The hydrocarbon feedstock 116 may comprise any hydrocarbon suitable for gasification, such as natural gas, bunker fuel, coal, tar, crude oil, or crude oil distillate fractions (such as vacuum residue or naphtha). In embodiments, the hydrocarbon feedstock may have an initial boiling point of greater than 400° C., such as greater than 450° C., greater than 475° C., greater than 500° C., greater than 525° C., greater than 550° C., greater than 575° C., or even greater than 600° C. In embodiments, the hydrocarbon feedstock 116 may have an end boiling point of at least 700° C., such as at least 750° C., at least 800° C., at least 850° C., at least 900° C., at least 950° C., at least 1000° C., from 700° C. to 1000° C., or any subset thereof.
The process for producing hydrogen may further comprise producing a hydrocarbon feedstock 116 from a crude oil.
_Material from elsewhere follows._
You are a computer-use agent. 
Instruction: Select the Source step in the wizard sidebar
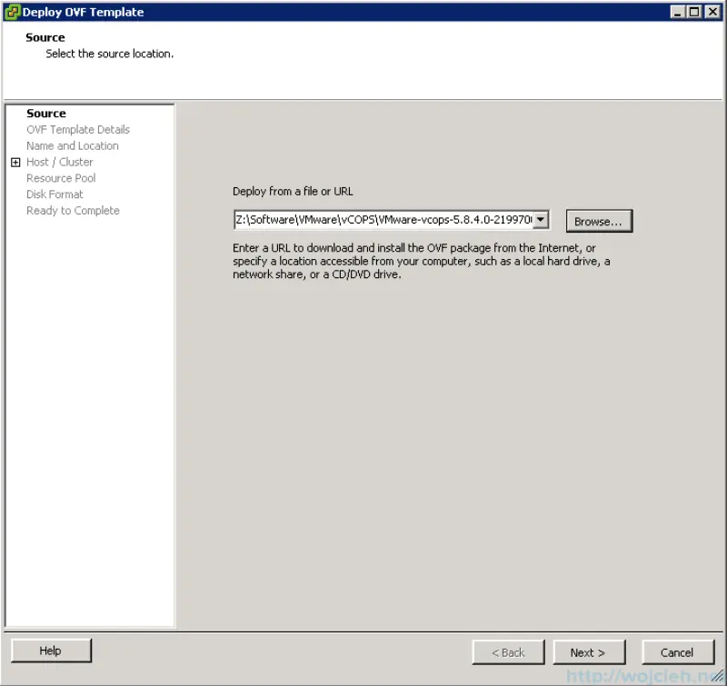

In embodiments, the process for producing a hydrocarbon feedstock 116 from a crude oil may comprise introducing a crude oil feedstock into an atmospheric distillation unit to produce atmospheric distillate and atmospheric residue; recovering the atmospheric residue from the atmospheric distillation unit and introducing the atmospheric residue as a feedstock into a vacuum distillation unit to produce vacuum distillate and a vacuum residue. The vacuum residue may be used as the hydrocarbon feedstock.
The crude oil may be a raw hydrocarbon which has not been previously processed, such as through one or more of distillation, cracking, hydroprocessing, desalting, or dehydration. In embodiments, the crude oil may have undergone at least some processing, such as desalting, solids separation, scrubbing, desulfurization, or combinations of these, but has not been subjected to distillation. For instance, the crude oil may be a de-salted crude oil that has been subjected to a de-salting process. In embodiments, crude oil may not have undergone pretreatment, separation (such as distillation), or other operation that changes the hydrocarbon composition of the crude oil prior to introducing the crude oil to the process. As used herein, the “hydrocarbon composition” of the crude oil refers to the composition of the hydrocarbon constituents of the crude oil and does not include entrained non-hydrocarbon solids, salts, water, or other non-hydrocarbon constituents.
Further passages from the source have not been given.